Input for this task:
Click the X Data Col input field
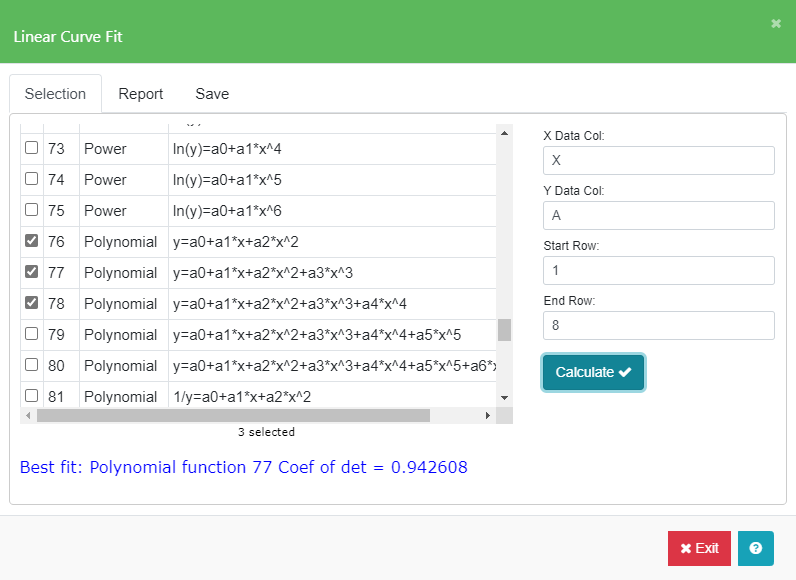 pos(658,161)
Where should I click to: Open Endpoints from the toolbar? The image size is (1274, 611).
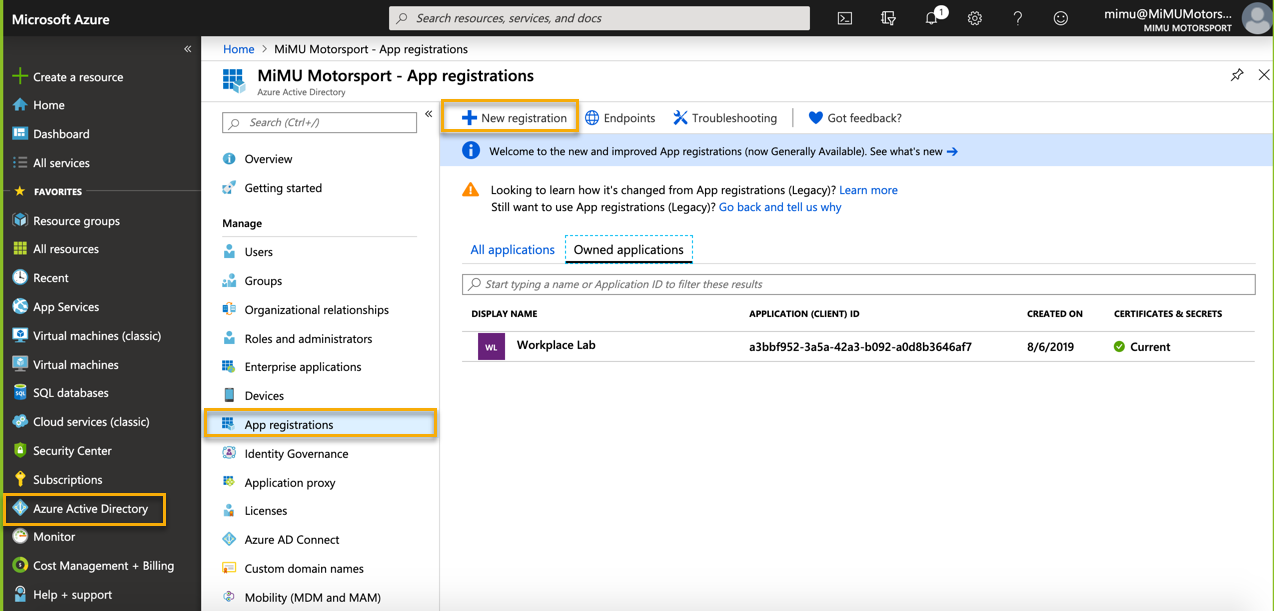coord(620,118)
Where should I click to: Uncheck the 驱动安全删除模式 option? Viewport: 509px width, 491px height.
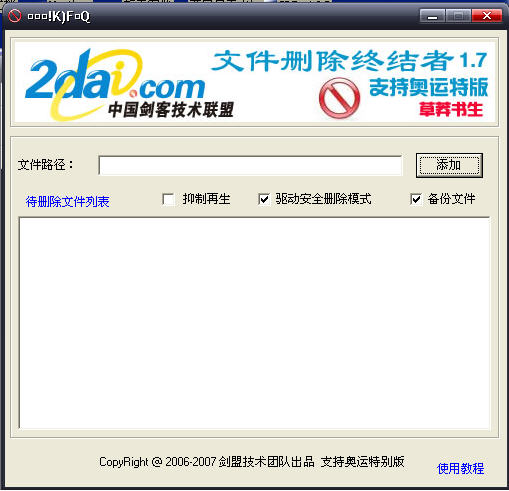click(264, 200)
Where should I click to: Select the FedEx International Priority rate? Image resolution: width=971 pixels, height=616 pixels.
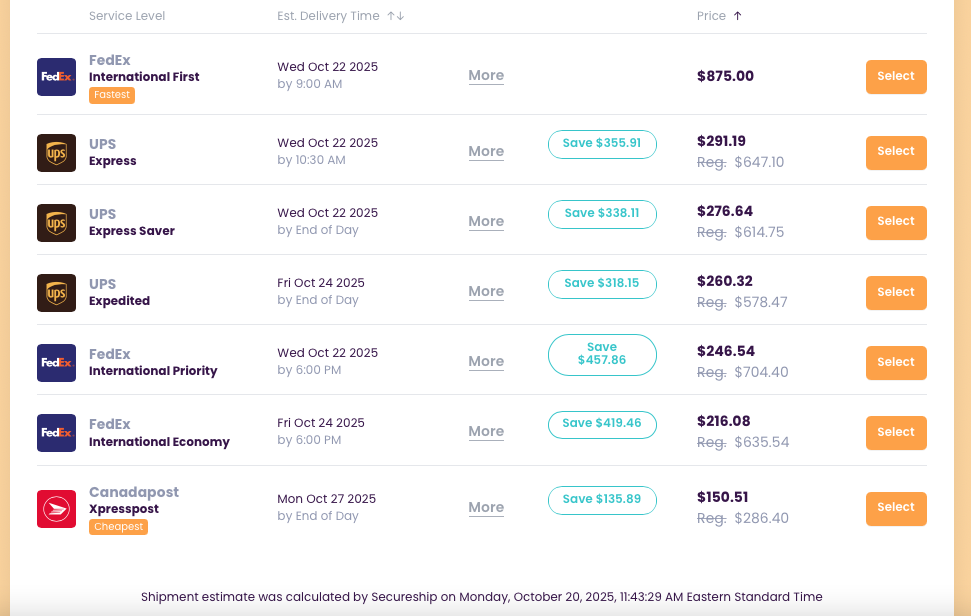(x=896, y=362)
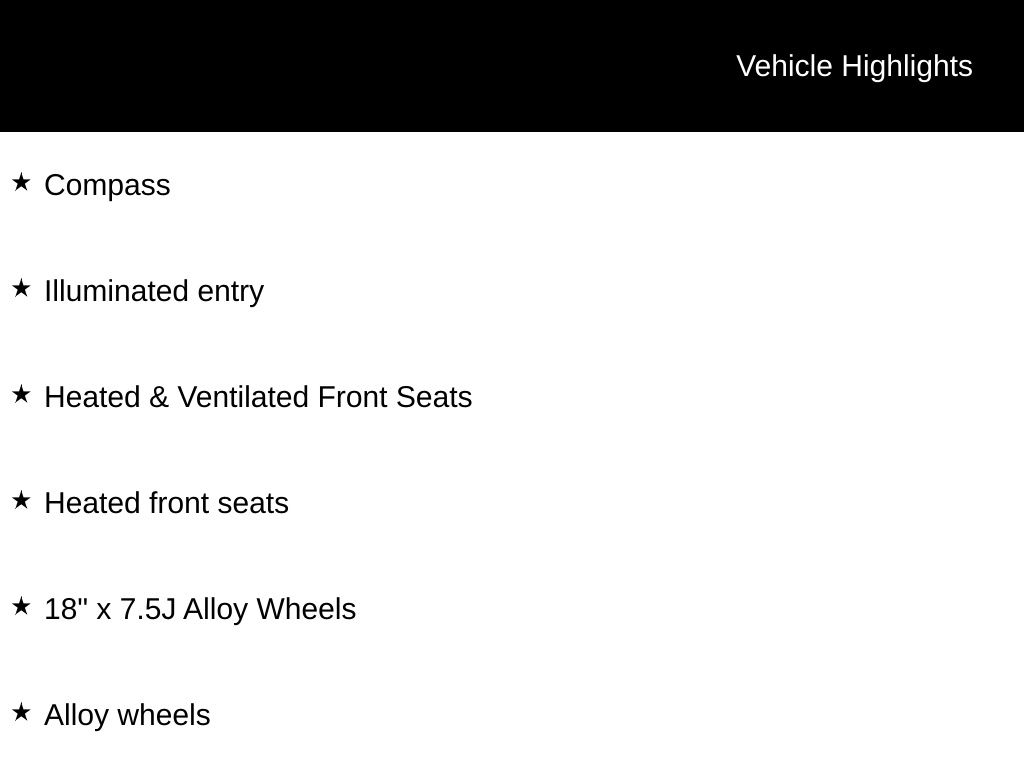The width and height of the screenshot is (1024, 768).
Task: Select the Illuminated entry list item
Action: click(x=154, y=291)
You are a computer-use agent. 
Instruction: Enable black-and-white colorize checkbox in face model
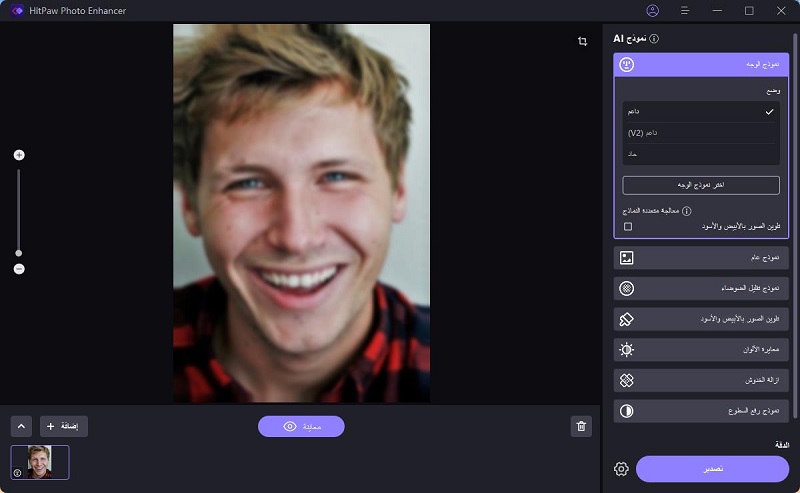pos(628,227)
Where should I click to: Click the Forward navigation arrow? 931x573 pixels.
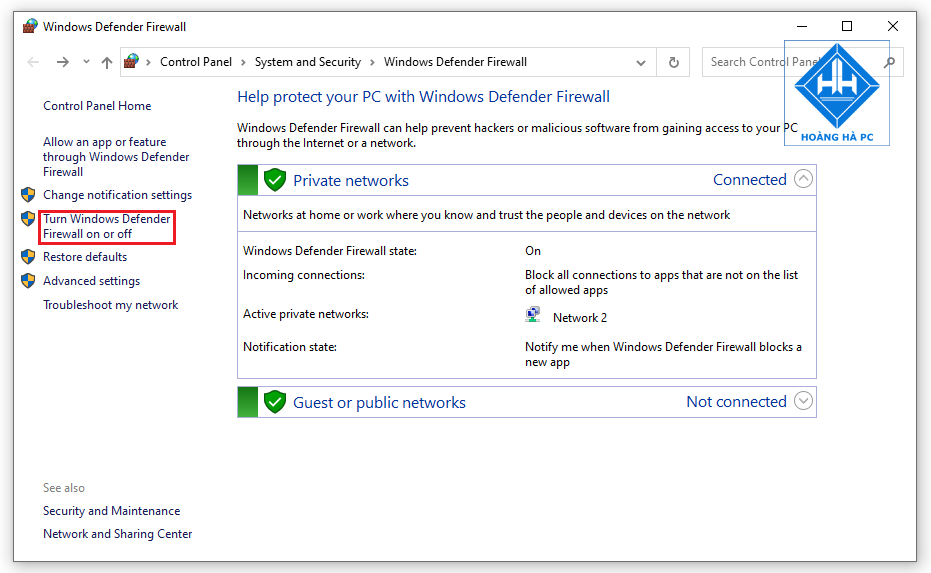tap(63, 62)
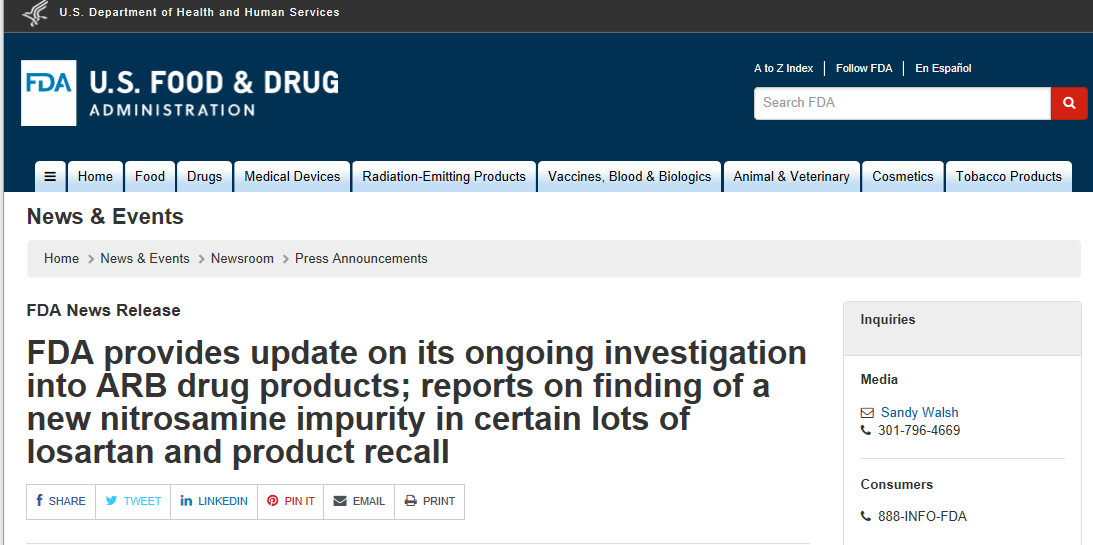Click in the Search FDA field

(901, 103)
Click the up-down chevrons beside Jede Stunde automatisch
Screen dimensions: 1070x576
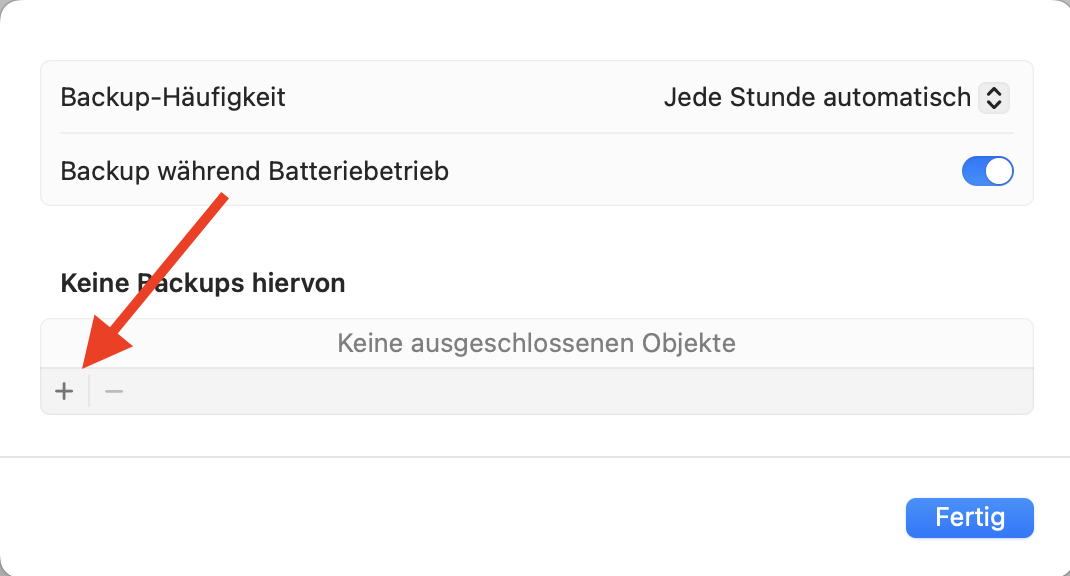pyautogui.click(x=993, y=97)
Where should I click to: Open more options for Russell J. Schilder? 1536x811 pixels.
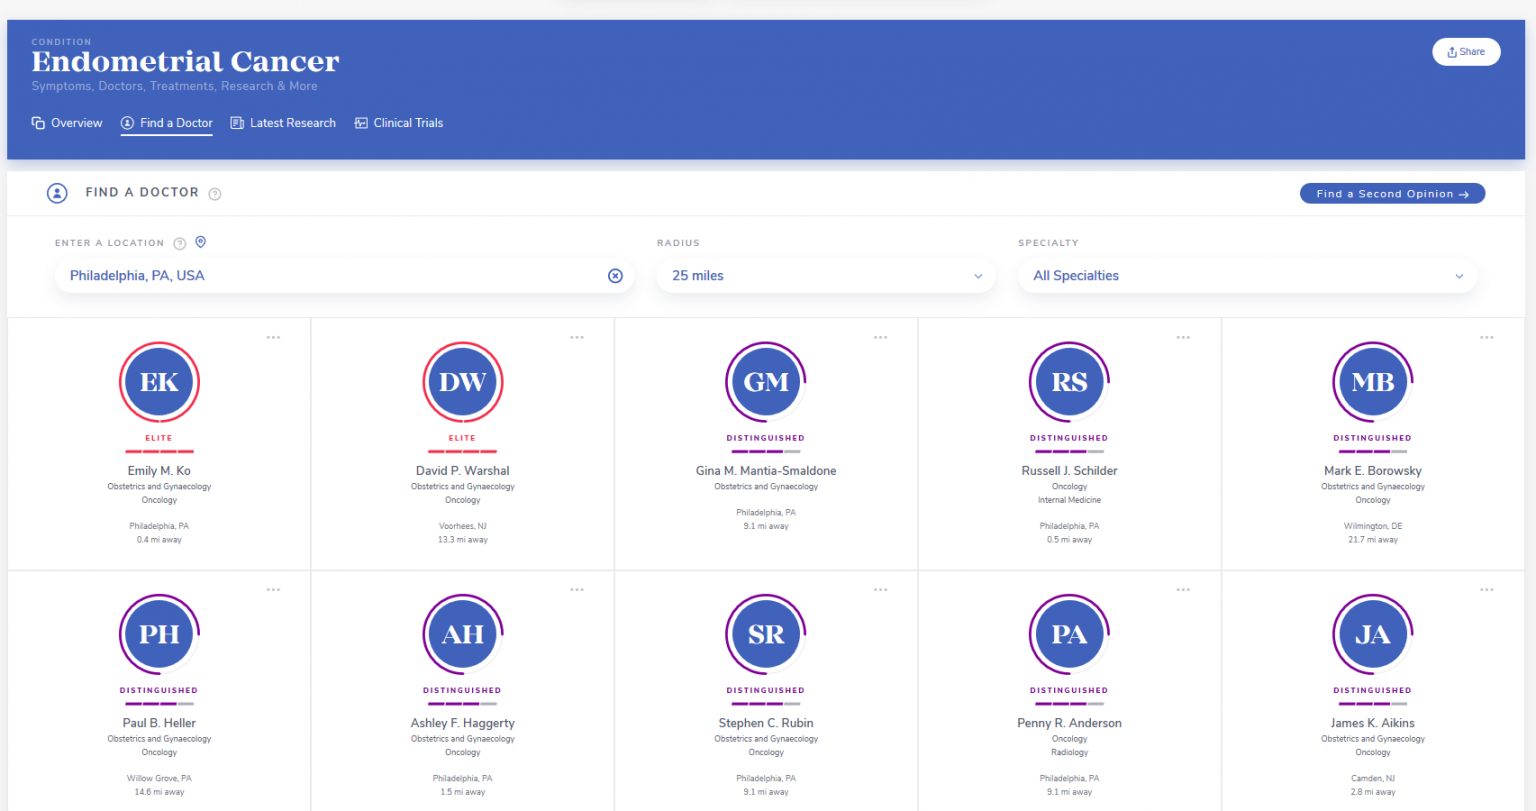[x=1183, y=338]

Instruction: Which lines of the data above contain the word "pixels"? Show each of those lines in full.

Solution to this problem:
Where should I click to: Select the FedEx International Priority rate? Image resolution: width=971 pixels, height=616 pixels.
Where should I click to: Click the Forward navigation arrow? 931x573 pixels.
Where should I click to: Open more options for Russell J. Schilder? 1536x811 pixels.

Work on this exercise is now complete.